Olives, olive oil, feta. A bit unusual for our kitchen, somehow even noble, right? Do you know the name of this salad in Greece? Rustic. Yes, yes, “choriatic salad”, which literally means: “so much easier”.
Well, if the recipe is not as noble as it seems, it means that it is not a sin to experiment with it.
We will not make fundamental changes, because of the noble simplicity it is easy to make variegated bad taste, but pickled champignons in a Greek salad just do not interfere.
The simplest calculation is a jar of mushrooms on a jar of olives, but you can change the amount in any direction to your liking.
- small pickled champignons - 200 g;
- Bulgarian pepper - 1 large pcs .;
- tomatoes - 2 large pieces;
- olive oil;
- cucumbers - 2 large pieces;
- feta cheese - 200 g;
- pitted black olives - 1 can.
Servings Per Container: 6 Cooking time: 20 minutes
1. We wash the tomatoes, cut the stalks, cut them into small cubes and place them in a deep salad bowl.

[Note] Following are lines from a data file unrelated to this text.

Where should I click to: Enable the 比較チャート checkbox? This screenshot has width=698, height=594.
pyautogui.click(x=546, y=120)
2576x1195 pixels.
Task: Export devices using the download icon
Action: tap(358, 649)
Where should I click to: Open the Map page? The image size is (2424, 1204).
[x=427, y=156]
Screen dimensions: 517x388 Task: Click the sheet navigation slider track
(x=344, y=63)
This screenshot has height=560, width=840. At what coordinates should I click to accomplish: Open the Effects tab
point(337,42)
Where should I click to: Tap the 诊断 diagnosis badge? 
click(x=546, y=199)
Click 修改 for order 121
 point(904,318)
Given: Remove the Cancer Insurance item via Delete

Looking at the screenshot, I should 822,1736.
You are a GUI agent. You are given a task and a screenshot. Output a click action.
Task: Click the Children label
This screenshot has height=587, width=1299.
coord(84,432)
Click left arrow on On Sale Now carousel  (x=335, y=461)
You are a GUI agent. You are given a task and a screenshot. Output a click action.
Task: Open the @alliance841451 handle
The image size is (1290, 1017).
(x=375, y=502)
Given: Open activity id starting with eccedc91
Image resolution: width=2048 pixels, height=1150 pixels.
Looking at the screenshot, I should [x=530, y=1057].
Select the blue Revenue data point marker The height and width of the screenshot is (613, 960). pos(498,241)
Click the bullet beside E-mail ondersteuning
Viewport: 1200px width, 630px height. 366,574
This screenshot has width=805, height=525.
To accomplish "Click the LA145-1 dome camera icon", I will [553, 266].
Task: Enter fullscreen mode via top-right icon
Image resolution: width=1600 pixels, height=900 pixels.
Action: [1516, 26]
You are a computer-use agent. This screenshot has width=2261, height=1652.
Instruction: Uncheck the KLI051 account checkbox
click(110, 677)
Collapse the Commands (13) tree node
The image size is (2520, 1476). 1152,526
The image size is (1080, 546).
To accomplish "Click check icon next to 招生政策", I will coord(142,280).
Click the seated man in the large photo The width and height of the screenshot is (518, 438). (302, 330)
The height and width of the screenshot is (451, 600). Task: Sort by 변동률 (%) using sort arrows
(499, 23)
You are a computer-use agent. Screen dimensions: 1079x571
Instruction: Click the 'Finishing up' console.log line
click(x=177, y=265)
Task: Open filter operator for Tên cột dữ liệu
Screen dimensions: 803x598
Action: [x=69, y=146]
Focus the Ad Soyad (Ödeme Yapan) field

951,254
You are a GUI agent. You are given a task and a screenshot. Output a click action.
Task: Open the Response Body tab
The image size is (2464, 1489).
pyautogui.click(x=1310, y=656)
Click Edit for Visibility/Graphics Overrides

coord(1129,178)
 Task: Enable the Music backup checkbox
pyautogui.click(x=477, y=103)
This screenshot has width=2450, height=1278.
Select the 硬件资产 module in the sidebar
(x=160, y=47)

2. We soak cucumbers for a few minutes in cold water, cut off the ass, cut into cubes and add to the tomatoes.
3. We wash the Bulgarian pepper, cut the stalk, remove the seeds and wash it from the inside. Now cut it into small cubes and add to the salad.
4. Remove the olives from the jar, let the oil drain and cut the fruit in half, then add to other products.
5. Open the fetu, pour out the whey and cut the cheese into small cubes.
6. We remove the champignons from the jar, dry it with a napkin and add to the salad.
7. Dress the salad with a small amount of olive oil and gently mix the ingredients.
8. Serve ready salad served chilled in a portion bowl.